Un peu plus d’un mois après avoir suspendu son mouvement de grève, le Syndicat national des professionnels de l’audiovisuel public (Synapap) est revenu à la charge en réclamant la transparence sur la Redevance audiovisuelle et cinématographique (Rac).

La Maison Georges Rawiri, siège de Gabon Télévisions et Radios Gabon. © Gabonreview

 

«Ça fait trois mois que le secteur de la Communication est en ébullition face au manque de moyens, au non-versement de la Redevance audiovisuelle qui nous permet de fonctionner», a déclaré Aminata Ondo, la présidente du Syndicat national des professionnels de l’audiovisuel public (Synapap). Le 19 novembre à la Maison Georges Rawiri, elle a remis sur la table la question de la Redevance audiovisuelle et cinématographique (Rac) : où va l’argent de la Rac.

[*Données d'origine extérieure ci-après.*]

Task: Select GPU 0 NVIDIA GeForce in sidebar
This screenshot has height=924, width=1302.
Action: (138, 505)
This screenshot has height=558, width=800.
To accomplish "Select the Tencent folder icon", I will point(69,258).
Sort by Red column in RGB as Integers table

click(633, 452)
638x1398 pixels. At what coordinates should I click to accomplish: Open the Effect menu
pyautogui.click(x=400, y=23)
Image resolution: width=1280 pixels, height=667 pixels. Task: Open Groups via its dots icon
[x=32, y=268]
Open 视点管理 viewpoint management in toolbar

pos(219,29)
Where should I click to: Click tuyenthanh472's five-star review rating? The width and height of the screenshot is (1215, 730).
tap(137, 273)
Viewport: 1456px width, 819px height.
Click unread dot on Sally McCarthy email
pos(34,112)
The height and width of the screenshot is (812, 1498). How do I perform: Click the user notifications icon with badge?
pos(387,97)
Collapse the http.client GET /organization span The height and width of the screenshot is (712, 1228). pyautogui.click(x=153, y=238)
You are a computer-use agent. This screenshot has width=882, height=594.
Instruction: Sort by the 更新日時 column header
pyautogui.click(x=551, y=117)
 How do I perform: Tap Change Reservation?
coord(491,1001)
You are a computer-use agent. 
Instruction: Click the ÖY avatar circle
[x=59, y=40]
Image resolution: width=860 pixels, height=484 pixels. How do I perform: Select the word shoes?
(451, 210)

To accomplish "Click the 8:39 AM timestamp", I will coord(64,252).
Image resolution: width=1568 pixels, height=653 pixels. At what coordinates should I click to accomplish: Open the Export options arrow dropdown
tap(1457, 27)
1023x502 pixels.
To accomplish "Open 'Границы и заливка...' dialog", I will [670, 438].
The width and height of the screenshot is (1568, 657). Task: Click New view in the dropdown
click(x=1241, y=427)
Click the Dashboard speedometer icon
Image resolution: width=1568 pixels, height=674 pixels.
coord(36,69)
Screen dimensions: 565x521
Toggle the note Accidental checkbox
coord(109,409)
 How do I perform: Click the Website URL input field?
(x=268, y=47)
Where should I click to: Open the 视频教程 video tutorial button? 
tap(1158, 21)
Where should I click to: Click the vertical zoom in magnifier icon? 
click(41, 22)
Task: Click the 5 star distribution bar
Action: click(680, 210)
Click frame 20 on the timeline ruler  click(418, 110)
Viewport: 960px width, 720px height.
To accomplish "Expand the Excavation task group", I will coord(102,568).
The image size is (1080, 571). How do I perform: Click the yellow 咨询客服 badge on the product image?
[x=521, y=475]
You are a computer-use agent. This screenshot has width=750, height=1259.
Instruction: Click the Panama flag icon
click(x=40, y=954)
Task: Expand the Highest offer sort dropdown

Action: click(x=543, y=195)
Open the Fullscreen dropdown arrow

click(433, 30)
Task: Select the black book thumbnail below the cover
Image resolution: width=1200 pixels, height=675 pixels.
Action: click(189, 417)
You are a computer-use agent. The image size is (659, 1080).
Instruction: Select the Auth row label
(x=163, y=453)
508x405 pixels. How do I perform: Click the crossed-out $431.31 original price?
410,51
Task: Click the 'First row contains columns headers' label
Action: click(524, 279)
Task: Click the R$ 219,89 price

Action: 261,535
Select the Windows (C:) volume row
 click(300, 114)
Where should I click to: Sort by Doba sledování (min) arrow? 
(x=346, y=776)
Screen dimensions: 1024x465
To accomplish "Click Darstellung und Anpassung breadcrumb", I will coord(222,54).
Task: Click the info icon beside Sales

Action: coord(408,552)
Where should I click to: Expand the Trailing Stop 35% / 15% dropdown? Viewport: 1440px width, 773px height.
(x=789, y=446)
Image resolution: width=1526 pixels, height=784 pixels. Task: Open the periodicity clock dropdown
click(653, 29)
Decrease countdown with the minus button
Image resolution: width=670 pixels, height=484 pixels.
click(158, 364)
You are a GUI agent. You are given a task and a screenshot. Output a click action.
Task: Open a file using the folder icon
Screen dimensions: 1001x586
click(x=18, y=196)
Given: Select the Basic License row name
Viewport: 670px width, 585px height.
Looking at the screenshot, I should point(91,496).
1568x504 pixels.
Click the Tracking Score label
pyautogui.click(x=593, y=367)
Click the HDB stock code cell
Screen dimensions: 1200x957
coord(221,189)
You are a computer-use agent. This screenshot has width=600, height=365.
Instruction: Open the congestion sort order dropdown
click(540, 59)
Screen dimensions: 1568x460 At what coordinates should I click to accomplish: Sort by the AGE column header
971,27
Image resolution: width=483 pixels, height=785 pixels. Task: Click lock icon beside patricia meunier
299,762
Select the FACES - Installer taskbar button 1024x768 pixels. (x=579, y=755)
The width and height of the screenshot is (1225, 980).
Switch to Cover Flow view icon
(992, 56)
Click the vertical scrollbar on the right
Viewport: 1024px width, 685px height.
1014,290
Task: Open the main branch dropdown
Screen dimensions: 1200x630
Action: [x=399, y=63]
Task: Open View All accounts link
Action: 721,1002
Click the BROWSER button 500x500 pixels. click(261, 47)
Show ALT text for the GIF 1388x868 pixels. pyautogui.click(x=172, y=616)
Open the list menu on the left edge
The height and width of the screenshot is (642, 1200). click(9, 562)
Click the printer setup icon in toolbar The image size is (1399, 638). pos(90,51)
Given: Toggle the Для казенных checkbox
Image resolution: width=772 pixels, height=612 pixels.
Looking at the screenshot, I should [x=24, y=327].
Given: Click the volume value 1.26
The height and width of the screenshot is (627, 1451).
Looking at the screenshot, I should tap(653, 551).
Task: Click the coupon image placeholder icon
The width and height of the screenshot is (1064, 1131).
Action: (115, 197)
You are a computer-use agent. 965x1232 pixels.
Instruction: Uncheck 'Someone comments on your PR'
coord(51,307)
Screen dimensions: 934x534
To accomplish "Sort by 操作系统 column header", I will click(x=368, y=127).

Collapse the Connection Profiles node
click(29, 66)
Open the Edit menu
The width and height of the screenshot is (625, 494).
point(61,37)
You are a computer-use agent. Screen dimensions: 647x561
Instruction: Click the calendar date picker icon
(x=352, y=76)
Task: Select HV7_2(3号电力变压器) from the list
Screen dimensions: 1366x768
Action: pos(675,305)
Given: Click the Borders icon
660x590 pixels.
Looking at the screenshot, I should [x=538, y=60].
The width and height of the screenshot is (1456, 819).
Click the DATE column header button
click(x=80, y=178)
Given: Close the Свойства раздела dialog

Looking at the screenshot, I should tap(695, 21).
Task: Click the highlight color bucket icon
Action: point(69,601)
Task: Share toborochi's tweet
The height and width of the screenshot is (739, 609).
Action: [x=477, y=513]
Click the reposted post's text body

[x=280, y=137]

Ceci, d’autant plus que, a-t-elle affirmé, les agents de l’audiovisuel public travaillent «dans des conditions extrêmement difficiles, sans matériel, sans avantage». «C’est à dire que la prime vestimentaire, on ne l’a pas ; la prime de risque, on ne l’a pas ; les primes d’astreinte, on n’a rien», a-t-elle expliqué. «On n’a pas de primes de rendement, alors que nous travaillons en dehors des heures recommandées par la Fonction publique», a ajouté la présidente du Synapap, qui assure que dans l’audiovisuel public, plusieurs jeunes sortis des écoles attendent des postes budgétaires depuis 5, voire 6 ans. «Ils sont payés au cachet», a-t-elle dit en guise de dénonciation.

«Tout ce que nous demandons aujourd’hui ce n’est pas le ciel. L’État a déjà fait beaucoup pour nous en mettant en place cette redevance audiovisuelle», a-t-elle reconnu, estimant que les problèmes financiers actuels n’ont pas lieu d’être, puisque la Rac est censée rapporter plus de 140 millions de francs CFA par mois au bénéfice des médias publics. «Mais qu’on nous reverse cet argent !», s’est exclamé Aminata Ondo. «Le rôle de la communication, c’est d’informer, d’éduquer le peuple et le distraire. Mais quand on n’a pas les moyens conséquents pour le faire, avec quoi allons-nous travailler ?» a-t-elle questionné, invitant les gestionnaires de cette redevance à la reverser aux ayants droit.